Indeed. It's actually no different from a message being published to an
exchange which then routes the message to several different queues - the
channel process on the broker is responsible for finding out which
queues the message is destined for and forwarding the message to all
those queues. In the case of a mirrored queue, the expansion step to go
from "queue name" to "queue process ID" returns several process IDs.

> The slaves and master make use of a
> separate fault-tolerant framework (Guaranteed Multicast) to communicate.
> The master uses GM to communicate all messages (including publish
> messages) to slaves. Slaves therefore receive publish messages from the
> channel as well as GM, and all other messages from GM only.

...and the purpose of this is as follows.

Because you can have multiple channels publishing messages to the same
mirrored queue at the same time, there is the possibility that different
members of the mirrored queue see the publishes in different orders when
they receive the publishes directly from the channel processes. This
will not do - the messages *must* be in the same order in all members of
the mirrored queue. This is why publishes *also* go via GM - the master
pushes each publish onto GM and the slaves received that and use it to
derive the correct order.

But, if you *only* had publishes being sent to the master and then the
master pushes them via GM to all the slaves, then, in the event of the
death of the master, there's a window of time before any of the slaves
notice the death of the master during which there could be in-flight
publishes going from the channels to the old master which will be lost -
the master is dead so will not be able to process those publishes and
push them onto GM.

So as a result, publishes go via both routes - directly to all the
members of the mirrored queue to ensure that no publishes ever get lost,
and secondly via GM, pushed by the master, so that the slaves can
actually enqueue the messages in the right order.
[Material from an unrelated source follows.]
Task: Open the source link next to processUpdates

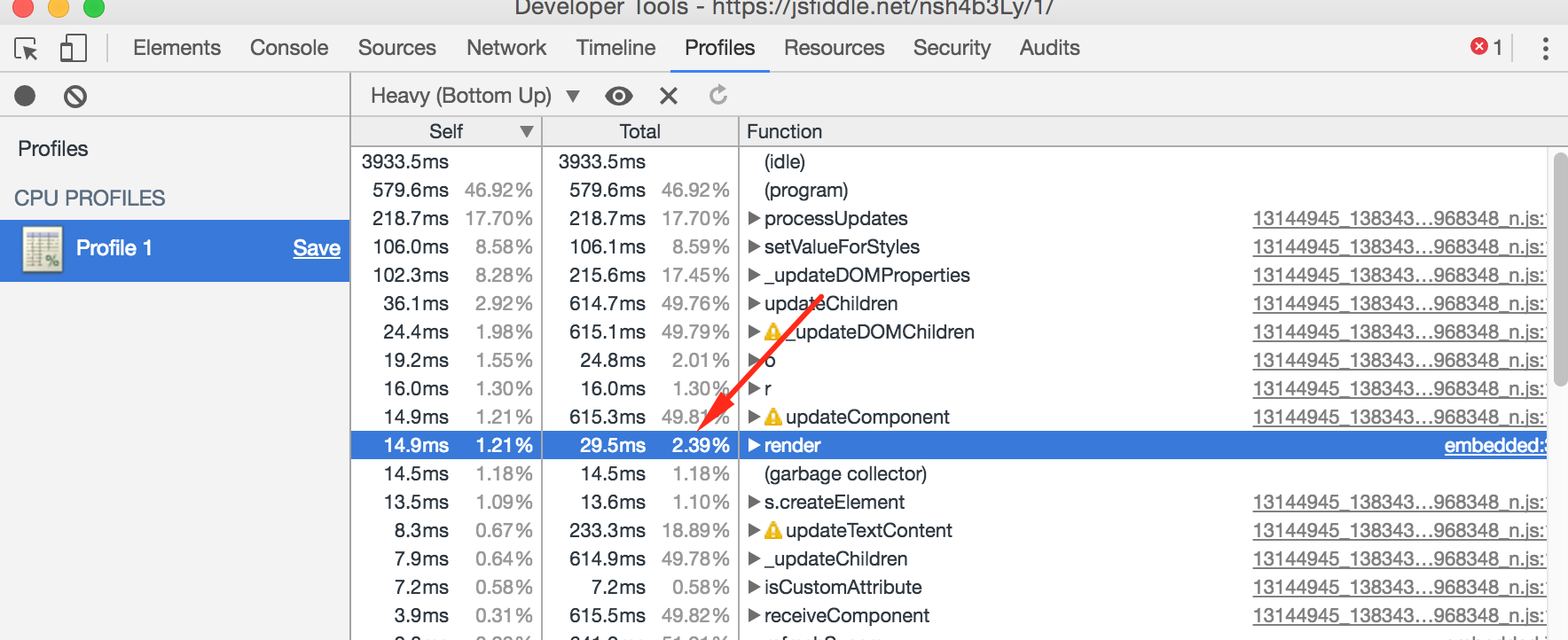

> The sources contain some further detail which may be of interest:
> http://hg.rabbitmq.com/rabbitmq-server/file/default/src/rabbit_mirror_queue_coordinator.erl
> http://hg.rabbitmq.com/rabbitmq-server/file/default/src/gm.erl

Indeed. In general, it's much more complex than you can imagine. For
example, a publishing client that's using publisher confirms could be
publishing to a mirrored queue. Each confirm will only be issued once
all members of the mirrored queue have received *and* correctly
enqueued the message. And even if the master and any-but-not-all slaves
fail, the code will ensure that not only are no messages lost, but all
the confirms will still be correctly issued, assuming both the node to
which the client is connected survives and at least one member of the
mirrored queue survives.

Most if not all of the complexity arises from a) we do almost everything
regarding publishing asynchronously to take advantage of parallelism and
ensure performance, but this means some nodes could fall a long way
behind others; and b) failures and births can occur at any time and we
try pretty hard to cope transparently with almost everything. And some
of it we even get right...

Matthew